─── MATERIAL PROVIDED ───

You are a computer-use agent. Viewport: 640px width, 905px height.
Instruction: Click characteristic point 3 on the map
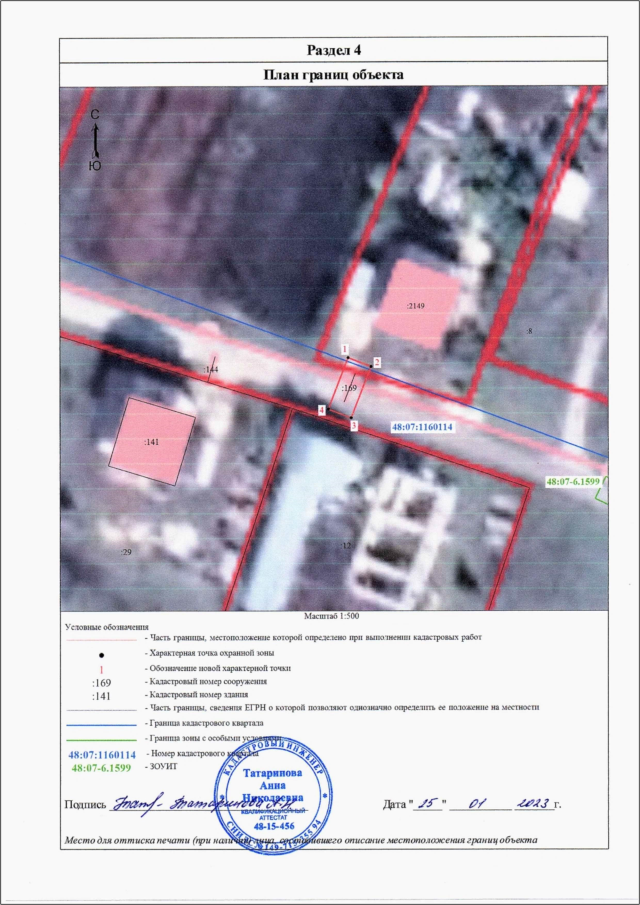(352, 418)
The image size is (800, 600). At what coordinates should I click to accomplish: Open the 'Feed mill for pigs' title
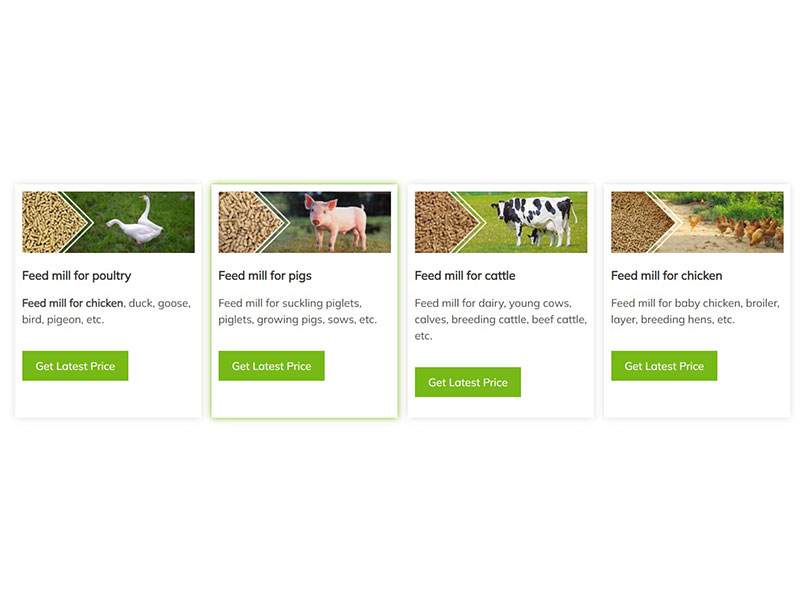pos(265,276)
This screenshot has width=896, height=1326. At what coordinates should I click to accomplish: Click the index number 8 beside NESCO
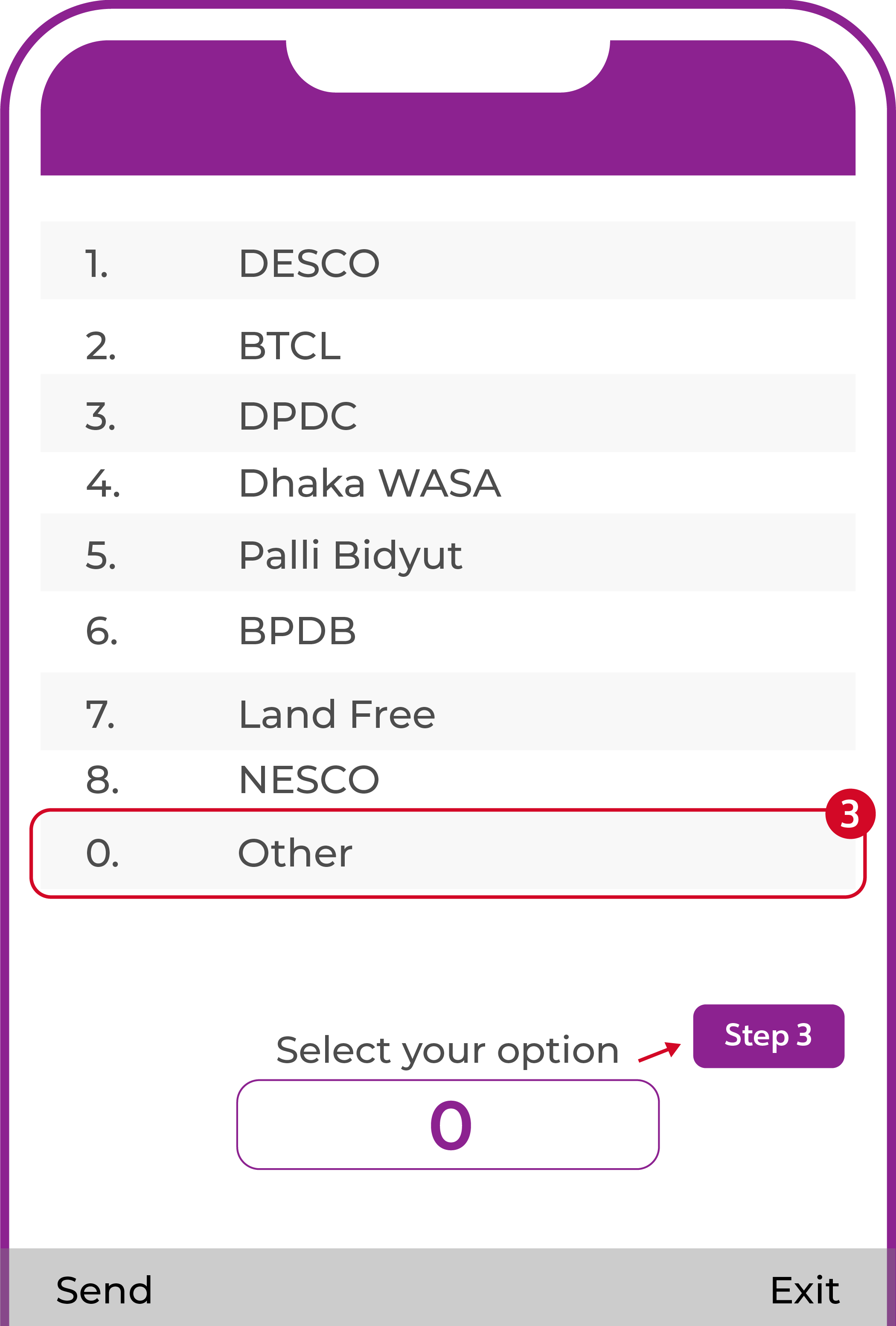click(x=102, y=780)
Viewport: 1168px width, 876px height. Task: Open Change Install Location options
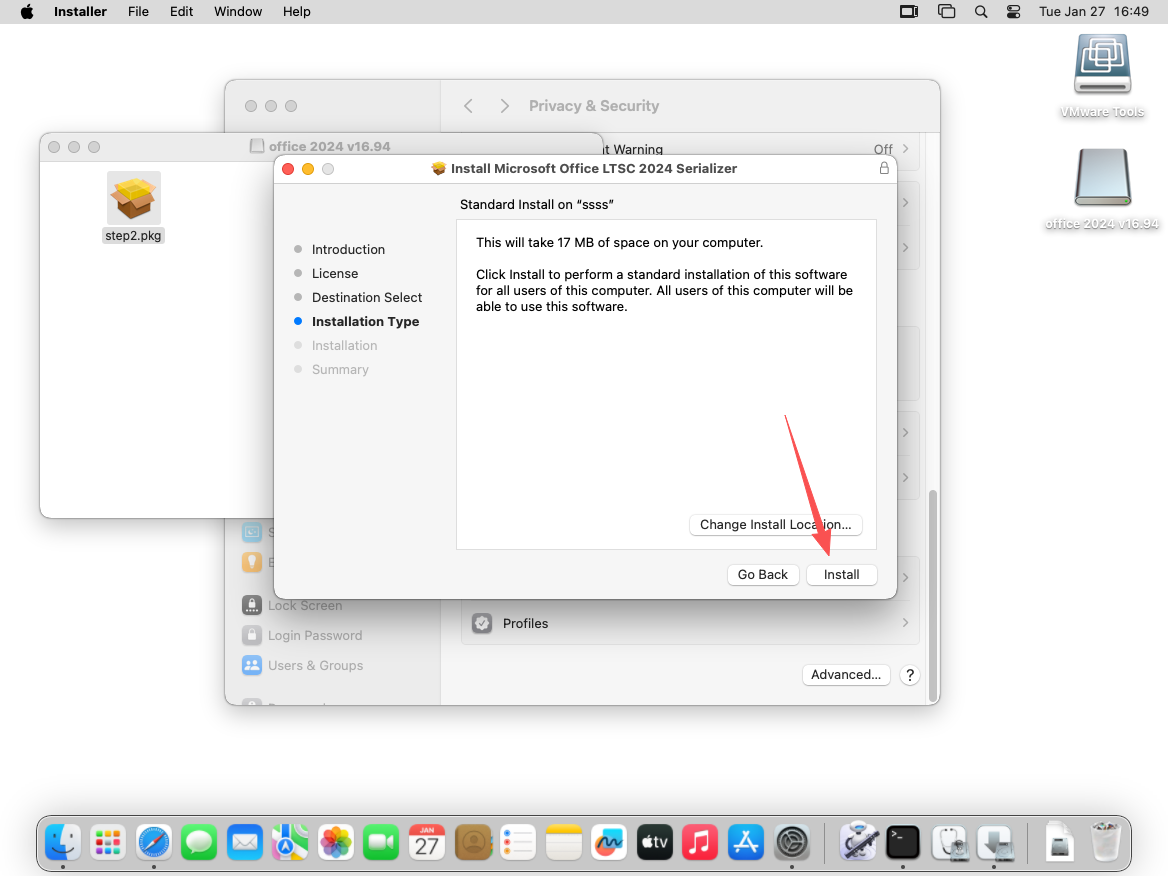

───

**PROBLEM STATEMENT**. Find "The image size" in the entries, then reproduce that line and each line after it exactly, through the last one. Pictures do not go in.

**OUTPUT FOR THIS EXERCISE**.
The image size is (800, 600). At what coordinates should I click to accomplish: Open the 'Feed mill for pigs' title
pos(265,276)
This screenshot has width=896, height=1326. At what coordinates should I click to accomplish: Click the index number 8 beside NESCO
click(x=102, y=780)
Viewport: 1168px width, 876px height. Task: Open Change Install Location options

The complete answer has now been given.